Belgium moving differentiated
Belgium is also moving away from blanket EV exemptions, but without a single national framework. From 1 January 2026, Flanders will end its full exemption from registration and annual road taxes for newly registered battery-electric and hydrogen vehicles.
New EVs will pay a fixed registration fee of €61.50 and an annual road tax based on fiscal horsepower, typically ranging from around €70 for smaller models to more than €200 for high-power vehicles. Cars first registered in Belgium before 2026 will retain their exemption for life, provided they were not imported from abroad after the exemption ends.

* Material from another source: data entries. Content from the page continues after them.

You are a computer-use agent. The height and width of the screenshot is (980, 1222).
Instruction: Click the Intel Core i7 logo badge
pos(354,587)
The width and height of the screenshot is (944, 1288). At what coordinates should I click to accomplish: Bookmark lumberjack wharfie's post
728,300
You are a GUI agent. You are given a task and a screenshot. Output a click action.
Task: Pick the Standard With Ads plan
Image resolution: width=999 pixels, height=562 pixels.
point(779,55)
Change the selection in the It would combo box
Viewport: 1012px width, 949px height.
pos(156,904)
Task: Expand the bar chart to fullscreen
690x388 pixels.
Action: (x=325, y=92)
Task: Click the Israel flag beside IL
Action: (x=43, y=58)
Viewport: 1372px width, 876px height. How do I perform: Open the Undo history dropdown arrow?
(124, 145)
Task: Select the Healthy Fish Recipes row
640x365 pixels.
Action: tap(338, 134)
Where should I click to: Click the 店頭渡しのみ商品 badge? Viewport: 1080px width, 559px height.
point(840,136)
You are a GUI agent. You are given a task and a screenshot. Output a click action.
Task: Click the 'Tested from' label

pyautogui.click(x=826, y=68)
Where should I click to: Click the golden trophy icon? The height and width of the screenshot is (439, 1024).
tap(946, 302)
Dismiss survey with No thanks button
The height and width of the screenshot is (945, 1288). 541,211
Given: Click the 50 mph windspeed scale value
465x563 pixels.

Brussels and Wallonia are taking a different approach, maintaining low minimum registration taxes and an essentially flat annual circulation tax of around €100. As a result, while registration costs for EVs will be broadly similar across Belgium, annual ownership costs may vary by region and vehicle power.
These differences are particularly relevant for leasing companies, which account for nearly 90 percent of Belgium’s electric car market, as even modest regional tax gaps can translate into significant cost differences when applied to large fleets.
Industry observers warn that this could encourage fleet registrations to shift toward Brussels or Wallonia, potentially reopening debates about fiscal neutrality and equal treatment.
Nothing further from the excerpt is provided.